- _Directions_: Starting at the line that contains "is (459, 612)." and ending at the last of the entries, write those lines out again with the requests included, offsetting every coordinate in the answers by 76.

- _Word and element location data_:
________________

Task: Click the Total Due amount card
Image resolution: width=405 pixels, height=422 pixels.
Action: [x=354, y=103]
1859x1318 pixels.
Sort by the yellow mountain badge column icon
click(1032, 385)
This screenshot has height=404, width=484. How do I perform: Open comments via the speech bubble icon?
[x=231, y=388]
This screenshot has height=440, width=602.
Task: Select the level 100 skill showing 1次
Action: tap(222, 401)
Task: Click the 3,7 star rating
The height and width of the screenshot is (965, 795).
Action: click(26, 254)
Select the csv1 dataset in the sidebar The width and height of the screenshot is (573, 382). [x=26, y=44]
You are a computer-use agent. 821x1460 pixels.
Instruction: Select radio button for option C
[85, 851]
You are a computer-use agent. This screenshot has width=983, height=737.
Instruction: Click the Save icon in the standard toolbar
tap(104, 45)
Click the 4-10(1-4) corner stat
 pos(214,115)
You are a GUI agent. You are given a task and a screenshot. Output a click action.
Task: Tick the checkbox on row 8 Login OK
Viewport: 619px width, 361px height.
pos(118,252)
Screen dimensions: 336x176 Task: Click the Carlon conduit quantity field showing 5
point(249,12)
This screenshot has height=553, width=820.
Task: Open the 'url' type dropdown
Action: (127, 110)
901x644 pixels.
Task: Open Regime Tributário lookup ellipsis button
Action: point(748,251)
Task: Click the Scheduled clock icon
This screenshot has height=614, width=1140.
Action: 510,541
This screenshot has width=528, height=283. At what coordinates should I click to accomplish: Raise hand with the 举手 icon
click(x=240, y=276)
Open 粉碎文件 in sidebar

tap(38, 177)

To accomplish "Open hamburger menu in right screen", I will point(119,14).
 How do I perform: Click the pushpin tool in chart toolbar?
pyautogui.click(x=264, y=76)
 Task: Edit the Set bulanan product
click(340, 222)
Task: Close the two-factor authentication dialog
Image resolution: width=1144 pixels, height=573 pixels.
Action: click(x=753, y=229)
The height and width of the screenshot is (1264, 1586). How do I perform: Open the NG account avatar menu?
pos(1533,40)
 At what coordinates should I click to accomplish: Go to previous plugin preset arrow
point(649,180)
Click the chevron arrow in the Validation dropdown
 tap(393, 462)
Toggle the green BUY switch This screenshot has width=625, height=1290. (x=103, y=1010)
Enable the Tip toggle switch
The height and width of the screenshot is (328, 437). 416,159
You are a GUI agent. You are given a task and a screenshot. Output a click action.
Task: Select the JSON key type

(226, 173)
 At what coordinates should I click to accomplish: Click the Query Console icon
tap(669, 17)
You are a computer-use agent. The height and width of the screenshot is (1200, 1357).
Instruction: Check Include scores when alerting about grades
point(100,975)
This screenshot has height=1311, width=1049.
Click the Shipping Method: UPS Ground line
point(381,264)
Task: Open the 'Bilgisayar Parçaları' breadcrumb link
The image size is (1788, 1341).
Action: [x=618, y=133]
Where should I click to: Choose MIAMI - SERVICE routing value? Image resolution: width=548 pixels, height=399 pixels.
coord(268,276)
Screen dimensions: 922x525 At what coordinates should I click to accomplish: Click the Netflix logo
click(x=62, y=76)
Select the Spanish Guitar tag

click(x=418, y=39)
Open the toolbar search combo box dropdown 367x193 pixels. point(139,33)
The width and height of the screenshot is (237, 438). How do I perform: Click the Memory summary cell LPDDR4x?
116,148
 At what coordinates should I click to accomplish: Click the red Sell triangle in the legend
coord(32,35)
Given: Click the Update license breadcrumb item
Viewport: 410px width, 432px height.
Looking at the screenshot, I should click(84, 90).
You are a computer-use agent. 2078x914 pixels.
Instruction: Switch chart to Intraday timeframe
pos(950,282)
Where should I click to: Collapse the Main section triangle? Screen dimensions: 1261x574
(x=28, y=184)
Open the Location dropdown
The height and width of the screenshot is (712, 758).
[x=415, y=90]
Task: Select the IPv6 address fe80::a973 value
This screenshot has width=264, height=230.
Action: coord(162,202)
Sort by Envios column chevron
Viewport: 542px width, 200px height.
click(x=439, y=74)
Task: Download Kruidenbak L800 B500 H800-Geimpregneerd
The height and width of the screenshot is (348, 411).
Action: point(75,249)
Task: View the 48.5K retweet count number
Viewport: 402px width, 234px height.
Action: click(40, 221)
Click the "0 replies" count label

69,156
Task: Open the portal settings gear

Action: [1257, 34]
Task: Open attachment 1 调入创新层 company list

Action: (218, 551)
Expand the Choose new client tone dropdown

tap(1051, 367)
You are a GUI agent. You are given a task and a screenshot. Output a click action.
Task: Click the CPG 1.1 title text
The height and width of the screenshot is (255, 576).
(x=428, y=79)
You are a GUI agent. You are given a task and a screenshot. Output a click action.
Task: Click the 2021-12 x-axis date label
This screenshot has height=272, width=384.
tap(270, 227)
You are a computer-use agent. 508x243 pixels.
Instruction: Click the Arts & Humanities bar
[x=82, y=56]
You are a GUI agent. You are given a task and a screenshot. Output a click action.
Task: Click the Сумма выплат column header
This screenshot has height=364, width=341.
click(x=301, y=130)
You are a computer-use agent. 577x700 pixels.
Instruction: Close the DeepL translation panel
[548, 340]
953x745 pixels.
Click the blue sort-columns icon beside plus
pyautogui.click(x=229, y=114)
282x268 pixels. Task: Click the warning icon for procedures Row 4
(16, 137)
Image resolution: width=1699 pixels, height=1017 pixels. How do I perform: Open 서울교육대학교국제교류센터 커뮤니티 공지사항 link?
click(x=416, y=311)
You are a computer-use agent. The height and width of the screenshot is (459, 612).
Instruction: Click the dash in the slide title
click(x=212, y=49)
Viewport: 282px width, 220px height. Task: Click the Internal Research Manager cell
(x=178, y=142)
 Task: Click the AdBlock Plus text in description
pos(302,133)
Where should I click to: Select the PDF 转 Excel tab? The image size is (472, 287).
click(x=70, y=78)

________________

- _Exercise result_:
You are a computer-use agent. The height and width of the screenshot is (459, 612).
Instruction: Click the dash in the slide title
click(x=288, y=125)
Viewport: 282px width, 220px height. Task: Click the Internal Research Manager cell
(x=254, y=218)
 Task: Click the AdBlock Plus text in description
pos(378,209)
Where should I click to: Select the PDF 转 Excel tab? The image size is (472, 287).
click(x=146, y=154)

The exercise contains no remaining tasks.